Use observation units. "We are not utilizing observation medicine techniques to the greatest degree," says Henry. "There ought to be units where patients can be admitted directly that have nothing to do with floor services. That way, proper observation services can be done by the ED physician, and then we can get the patient out the door."
There should be standard work-up protocols on those patients, so they never have to go upstairs, says Henry. "The trend is toward having less and less inpatient beds and more rapid decision treatment centers, where we work up complex diseases and get patients out the door."

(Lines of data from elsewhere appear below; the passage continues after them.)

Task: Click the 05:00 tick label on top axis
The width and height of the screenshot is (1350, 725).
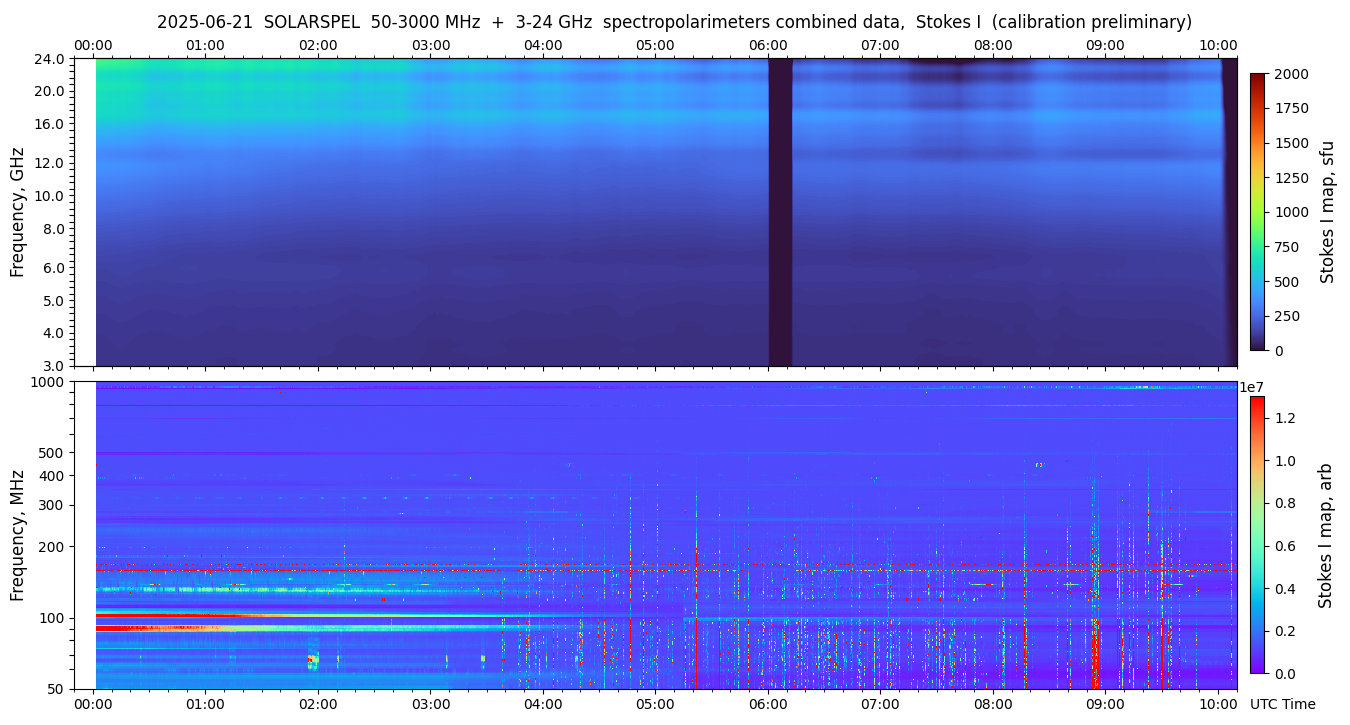Action: 655,46
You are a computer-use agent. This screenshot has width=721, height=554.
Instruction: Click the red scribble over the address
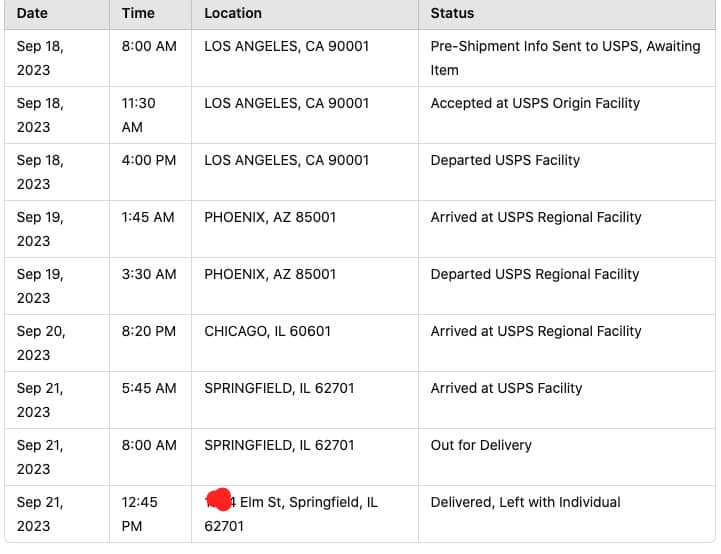pos(218,500)
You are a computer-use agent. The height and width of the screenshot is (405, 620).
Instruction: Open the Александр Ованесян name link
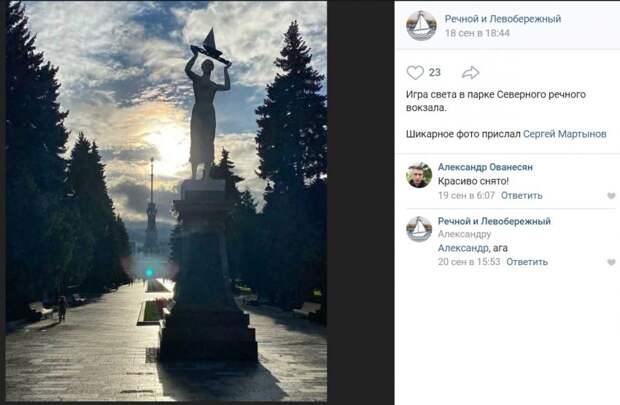coord(485,167)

Start labs while patients wait. Even if delays are increased because of overcrowding, labs can be started while patients wait, Henry suggests. "Patients believe their wait time ends when they get started in the process, so sometimes that can be speeded up [by starting labs while they wait]."
Inform patients of expected wait times. At Harbor-UCLA, a sign is posted stating "No patients are denied care. All patients are seen in order of their medical acuity. Currently, patients without life or limb threatening problems will need to wait X’ hours."
At triage, patients are informed of the approximate wait time. "There have been studies showing that patients are more likely to wait that long, and be satisfied, if in fact you are honest with them up front," says Hockberger. "We tell them we’re not going to turn you away, and we would rather not refer you for an appointment for tomorrow. If you get sicker while you’re waiting, please give us an opportunity to look at you again. And if you decide to leave, please come back to the triage nurse so we can make sure you’re OK."’
Get buy-in from administrators. "Explain that the faster you [see] patients, the less chance there is that patients will sign out AMA (against medical advice), and you will recoup a lot more revenues," says Dill. "We were fortunate we had an administration which understood that patients are our customers and were willing to invest in reducing delays."